I look over to the DJ’s booth, where Myong-hee sits hemmed in by three walls of tattered LP sleeves and CD cases, a huge selection of albums filed alphabetically and tended with loving care. At the counter in front of her, Bobby is flicking through the dog-eared school notepad that is the handwritten list of available albums. I catch his eye and he fires me a self-conscious wink. He has been trying to get into Myong-hee’s knickers for months. He and half the Western population of Seoul.
I know that the B.B. King track is on vinyl when it jumps and squeals in pain. This happens often in the Cowboy, since the turntables are only a few feet from a misshapen toilet door whose every judder sends the needle skating across the long-playing record. It is the bane of Myong-hee’s professional life, but she smoothly switches decks and we get the opening bars of The B52s’ ‘Rock Lobster’, surely a request of Bobby’s; I see him smiling at her. The new track brings the crowd to life and the dance floor to heaving over-capacity, faces sparkling in tiny squares of light from a battered, old-fashioned ball of mirrors.
Miss Black Satin is now near the tall bar, still alone. She turns and casually scans the crowd, her gaze faltering as it passes over me. Promising.
My linguistic skills are near-exhausted, but I’m not about to give up on them just yet.
‘An-yong hassimnika,’ I bow a
gain. ‘Ne irrum-un, Alec imnida.’ Hello. My name is Alec. Very polite.
Without a word she accepts my outstretched hand. Her grip is warm and confident, her long nails painted a lustrous charcoal grey. I try not to stare, and fail miserably.
She doesn’t tell me her name, and I pretend not to notice.
‘Mo joo-shi ley-oh?’ I wish for Would you like a little something from the bar? but have to make do with a quite abrupt What do you want? At least it raises a hint of a smile.
‘Gin-tonic, juseyo.’
At the bar I order from Miss Hwang, who looks over my shoulder and gives me a subtle smile of approval. The staff at the Cowboy are very protective of their regulars, and Miss Hwang sees no threat from the lady in black.
I hand the gin and tonic to the one with no name, and she tips her head in silent thanks. I’m playing tennis with an opponent who has no racquet, but still the bloody ball keeps coming back at me.
‘Irrum-i moueyo?’ What’s your name? At least I might score marks for persistence.

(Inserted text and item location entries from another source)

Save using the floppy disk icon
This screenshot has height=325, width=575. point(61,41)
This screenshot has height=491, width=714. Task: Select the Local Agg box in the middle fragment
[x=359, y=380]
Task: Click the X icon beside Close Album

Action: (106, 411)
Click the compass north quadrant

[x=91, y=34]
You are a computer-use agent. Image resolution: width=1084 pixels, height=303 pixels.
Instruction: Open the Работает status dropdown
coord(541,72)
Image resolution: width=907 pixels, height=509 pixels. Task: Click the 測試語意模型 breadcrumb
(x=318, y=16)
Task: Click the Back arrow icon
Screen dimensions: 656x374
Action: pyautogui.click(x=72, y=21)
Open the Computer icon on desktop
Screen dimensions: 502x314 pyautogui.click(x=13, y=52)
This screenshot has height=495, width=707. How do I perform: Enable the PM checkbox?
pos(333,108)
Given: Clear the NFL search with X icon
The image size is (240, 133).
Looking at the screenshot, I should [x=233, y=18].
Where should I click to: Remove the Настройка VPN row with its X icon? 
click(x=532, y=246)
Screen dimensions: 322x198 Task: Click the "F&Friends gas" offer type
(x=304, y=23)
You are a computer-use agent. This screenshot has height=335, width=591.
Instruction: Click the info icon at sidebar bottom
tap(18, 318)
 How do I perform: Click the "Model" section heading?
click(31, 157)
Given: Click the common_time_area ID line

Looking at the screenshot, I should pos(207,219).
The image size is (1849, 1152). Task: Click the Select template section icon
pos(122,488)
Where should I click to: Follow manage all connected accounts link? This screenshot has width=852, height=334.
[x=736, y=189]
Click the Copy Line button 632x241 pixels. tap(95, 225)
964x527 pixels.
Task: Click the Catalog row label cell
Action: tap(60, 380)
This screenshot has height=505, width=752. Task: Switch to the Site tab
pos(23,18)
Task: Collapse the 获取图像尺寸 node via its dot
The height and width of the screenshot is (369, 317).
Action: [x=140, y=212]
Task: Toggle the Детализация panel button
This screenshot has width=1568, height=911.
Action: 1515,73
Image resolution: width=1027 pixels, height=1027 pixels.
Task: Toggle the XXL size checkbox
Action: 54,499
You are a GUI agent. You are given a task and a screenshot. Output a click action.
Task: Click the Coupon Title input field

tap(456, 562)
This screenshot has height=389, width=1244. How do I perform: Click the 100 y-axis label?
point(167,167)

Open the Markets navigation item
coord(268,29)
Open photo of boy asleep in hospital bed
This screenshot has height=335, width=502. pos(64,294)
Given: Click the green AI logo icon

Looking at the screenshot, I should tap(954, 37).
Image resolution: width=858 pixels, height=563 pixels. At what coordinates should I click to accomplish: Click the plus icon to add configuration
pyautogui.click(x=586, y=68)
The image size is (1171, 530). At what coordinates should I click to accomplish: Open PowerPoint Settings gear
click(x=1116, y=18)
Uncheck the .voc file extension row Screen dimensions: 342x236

Her eyes crease, and she reaches into a tiny beaded bag for a packet of Sol cigarettes. In a society with old-fashioned ideas about chivalry you never know when a light can come in handy, so I am in there before she finds her own lighter. In the glare of ultra-violet strip lights her dark red lipstick turns the shining black of the heroines of early talkies. Her nose has the perfection of line that comes only from the cosmetic surgeon’s scalpel, but the eyes are her own, elongated tear-drops rimmed with heavy black liner. She draws hard on the cigarette which, tugging at her lower lip, comes away crimped with dark red semi-circles. She stretches her head back and blows a stream of smoke straight up towards big fans that circle lazily in the toxic fog. Around her slender neck is a single fine gold chain. I am desperately trying to think of something clever to say when she leans towards me, a draught of sweet perfume cutting through the foul smoke from her Sol.